The North Atlantic Fellas Organization (NAFO, , , a play on NATO, the North Atlantic Treaty Organization) is an Internet meme and social media movement dedicated to countering Russian propaganda and disinformation about the 2022 Russian invasion of Ukraine. It has been categorised as a form of information warfare.

In addition to posting irreverent commentary about the war and memes promoting Ukraine or mocking the Russian war effort and strategy ("shitposting"), the group also raises funds for the Ukrainian military and other pro-Ukrainian causes. The representation of a NAFO "Fella" is a Shiba Inu dog, often used as an avatar and sometimes described as a "cartoon dog" or a "group of Shiba Inu soldiers". According to The Economist, "NAFO's flippancy obscures its role as a remarkably successful form of information warfare."

History 
The meme was created in May 2022, when Twitter artist Kamil Dyszewski (under the handle @Kama_Kamilia) started adding modified pictures of a Shiba Inu dog (the "Fella") to photographs from Ukraine. NAFO, such as it is, was founded on 24 May 2022 with a tweet. The Shiba Inu breed has had a significant presence in online culture since at least 2010 under the 'doge' meme.

After some time, Dyszewski began creating custom "Fellas" for others who donated to the Georgian Legion. "Fellas", which comes from "fellow", is considered by NAFO to be a gender-neutral term. Current and retired service members from Ukrainian and NATO militaries, as well as Eastern Europeans and Eastern European diaspora, are heavily represented among those participating in the group's activities. The German paper Berliner Kurier estimates that the group includes "tens of thousands" of associates as of September 2022. The Fellas make appearances in various edited still images and "TikTok-style videos of Ukrainian troops set to dance music soundtracks", and are "spliced into war footage to mock Russia's military and praise Ukraine's soldiers". NAFO terms its opponents (online and on the battlefield) vatniks. Some NAFO members reportedly have an "especial focus" on defusing the "whataboutism" defense of the Russian invasion.

#### Listing

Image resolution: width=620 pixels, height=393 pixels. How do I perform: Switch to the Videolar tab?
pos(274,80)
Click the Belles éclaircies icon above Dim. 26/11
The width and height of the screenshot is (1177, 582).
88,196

#### Tasks to complete
#1 Translate this sentence from the text on the NAFO meme into Spanish: "'Fellas', which comes from 'fellow', is considered by NAFO to be a gender-neutral term."
#2 Proceed with the text on the NAFO meme, starting right after its final sentence.
None of this makes use of the data.

#### Answers by task
#1 «"Fellas", que proviene de "fellow", es considerado por NAFO un término de género neutro».

#2
In June, the group rose to mainstream prominence after an interaction on Twitter between Russian diplomat Mikhail Ulyanov and a number of NAFO accounts with cartoon dogs as avatars. After Ulyanov claimed that the 2022 Russian invasion was justified by Ukraine allegedly shelling civilians in the Donbas since 2014, the following exchange ensued between Ulyanov and fella @LivFaustDieJung:

This response was seized upon by other NAFO members. The phrase "you pronounced this nonsense", or simply "pronouncing nonsense", came to be used by NAFO as a quick and dismissive way to mock pro-Russian accounts.

Per the Wall Street Journal, the group’s pro-Ukrainian fundraising and merchandise sales are believed to total "over $1 million ... but no official tally is kept" so the claim cannot be independently verified. In August 2022, NAFO raised money for Signmyrocket.com, a website where people pay to have custom messages written on Ukrainian artillery shells and equipment. Task & Purpose described the result, a 2S7 Pion cannon with the inscription "Super Bonker 9000" and a sticker of a baseball bat on the barrel with the inscription "NAFO-Article 69" as "self-propelled artillery that is bringing internet memes into terrestrial form".  

Per The Economist, "Another popular slogan—'What air defence doing?'—pokes fun at the failure of Russian air defences to prevent an attack on Saky air base in Crimea on August 9th." The origin of the meme was a quote tweet in "dubious English" by @200_zoka (with airdefense idiosyncratically combined into one word) reacting to photos of smoke billowing up from the distant airfield.

German state-supervised broadcaster ZDF rejects the notion that NAFO is an operation of the U.S. Central Intelligence Agency; "the fact that 'Nafo' is financed by the CIA is just a self-deprecating joke among Twitterers."

Reception 
NAFO was described as a "Western civil society response to Russian campaigns" by Tobias Fella, a political scientist training Bundeswehr soldiers in dealing with social media. It is part of a larger "battle for sovereignty of interpretation" on shared online spaces. According to Politico, "To delve into NAFO is to get a crash course in how online communities from the Islamic State to the far-right boogaloo movement to this rag-tag band of online warriors have weaponized internet culture."

American media studies professor Jaime Cohen argues that the NAFO movement "is an actual tactical event against a nation state". British-Lebanese journalist Oz Katerji asserts that NAFO "has hampered Russia's propagandists and made them look absurd and ridiculous in the process". Ukraine's Ambassador to Australia and New Zealand Vasyl Myroshnychenko noted that the grassroots, decentralized nature of NAFO is an important part of its strength.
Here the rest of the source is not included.